→ Dataset content
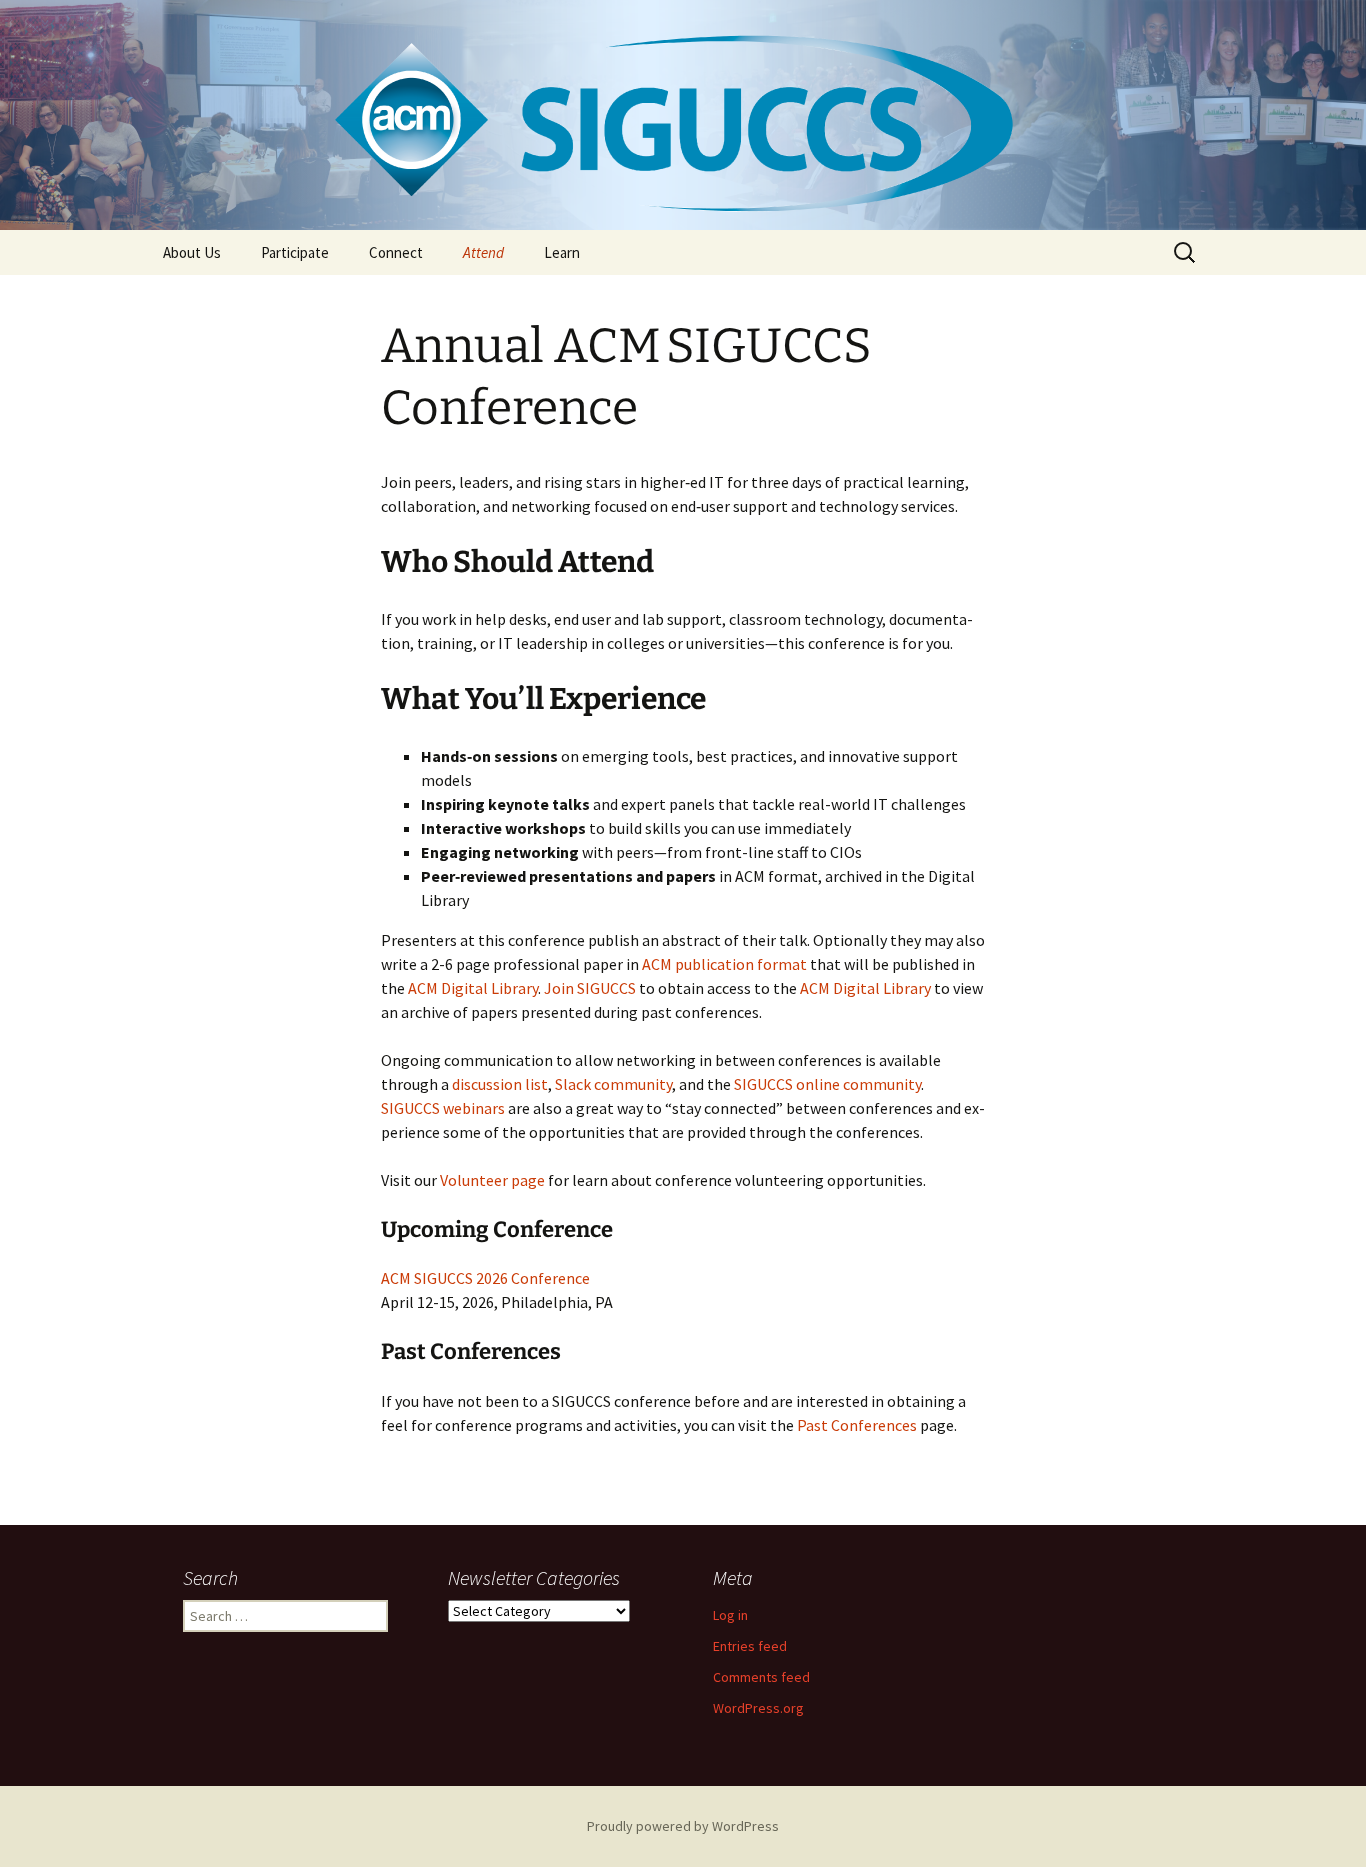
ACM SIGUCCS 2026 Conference (485, 1278)
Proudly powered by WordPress (683, 1826)
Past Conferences (857, 1425)
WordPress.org (758, 1708)
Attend (483, 252)
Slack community (613, 1084)
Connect (396, 252)
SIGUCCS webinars (443, 1108)
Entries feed (750, 1646)
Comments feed (761, 1677)
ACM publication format (724, 964)
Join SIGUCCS (590, 988)
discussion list (500, 1084)
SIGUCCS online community (827, 1084)
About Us (192, 252)
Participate (295, 252)
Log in (730, 1615)
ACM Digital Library (473, 988)
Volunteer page (492, 1180)
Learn (562, 252)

→ Requirement
Word for word, restate the records shown above, minus the pictures.

→ Answer to this task
ACM SIGUCCS 2026 Conference (485, 1278)
Proudly powered by WordPress (683, 1826)
Past Conferences (857, 1425)
WordPress.org (758, 1708)
Attend (483, 252)
Slack community (613, 1084)
Connect (396, 252)
SIGUCCS webinars (443, 1108)
Entries feed (750, 1646)
Comments feed (761, 1677)
ACM publication format (724, 964)
Join SIGUCCS (590, 988)
discussion list (500, 1084)
SIGUCCS online community (827, 1084)
About Us (192, 252)
Participate (295, 252)
Log in (730, 1615)
ACM Digital Library (473, 988)
Volunteer page (492, 1180)
Learn (562, 252)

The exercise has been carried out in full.